I was explaining this concept to my friend Josh Satterlee the other day. He said my first book should be titled Do Nothing. Not a bad idea!
Step 2: When contemplating a change, focus on what you already do well
Too often, when I sit down with someone for the first time, they tell me everything they don’t like about themselves and discuss all of their bad habits.
[bctt tweet=”When contemplating a change, focus on what you already do well. ~ Marc Halpern” via=”no”]
You should write down three things you like about yourself and/or do well. It doesn’t even have to be about nutrition. We all suck at some things and are good at others. Let’s get this out of the way.

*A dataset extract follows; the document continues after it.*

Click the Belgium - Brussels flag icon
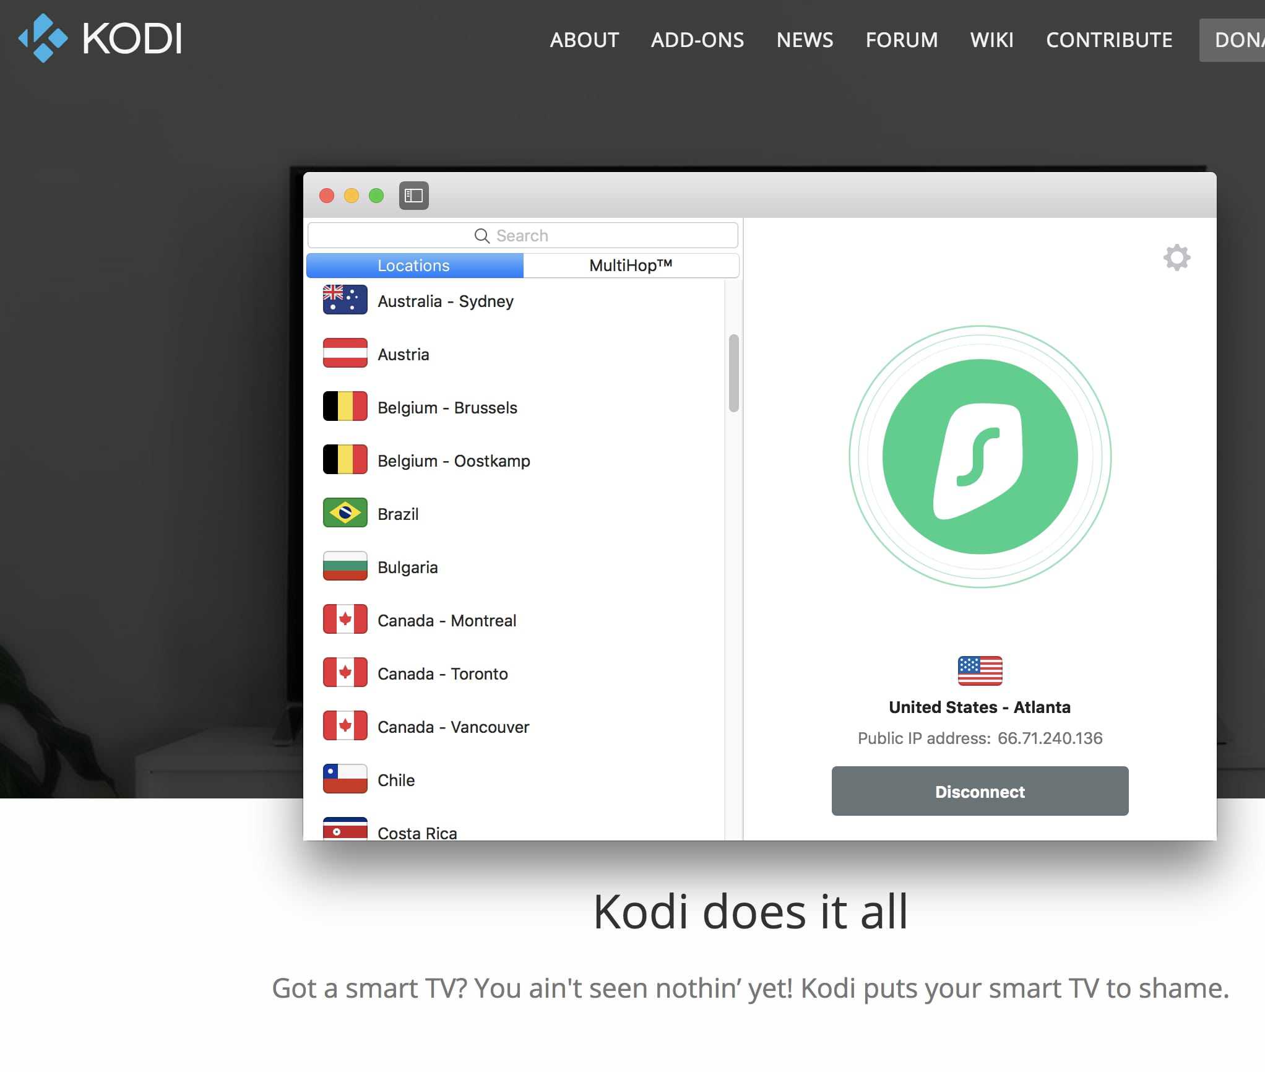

Now, focus specifically on nutrition. I have yet to find someone who is completely lacking in quality food habits. List a few things that you currently do well in regards to your health. Being known as a good cook counts, even if it isn’t “healthy” food. So does food shopping on a regular basis. Or being consistent with meal structure.
Step 3: Answer this question: What is the one major roadblock getting in the way of moving to the right of the graph?
Whatever comes to you first is correct. It could be snacking at work, skipping meals, lack of sleep . . . anything. Most of the time you can identify a glaring need. This is where we will start. If you really can’t think of anything, keep reading and I will give some examples later on.
Step 4: Identify the tool to help begin removing the roadblock
There are almost too many options to help us. Here are some of the major ones:
Food journaling (electronic or paper)
Joining a community/teaming up with a friend
Making a checklist
Scheduling and habit change apps
Meal prepping services
I’m sure you can think of others. The important thing is to pick an option that you know fits your personality and lifestyle. Be sure that you are extremely confident you can do it. Don’t pick something just because you think it is the best. Pick it because you can actually accomplish it.
Step 5: Changing your environment to help save willpower
Many of the things you do are shaped by what is around you, whether you are conscious of it or not.
A striking example of this happened when I was buying my Jeep. All of the salesmen had a spare tire around their waist. Every single one. When I had to write down what I did for a living, the salesman, Joe, quipped that he should hire me, because since he started working at the dealership he had gained 30 pounds—all around his waist.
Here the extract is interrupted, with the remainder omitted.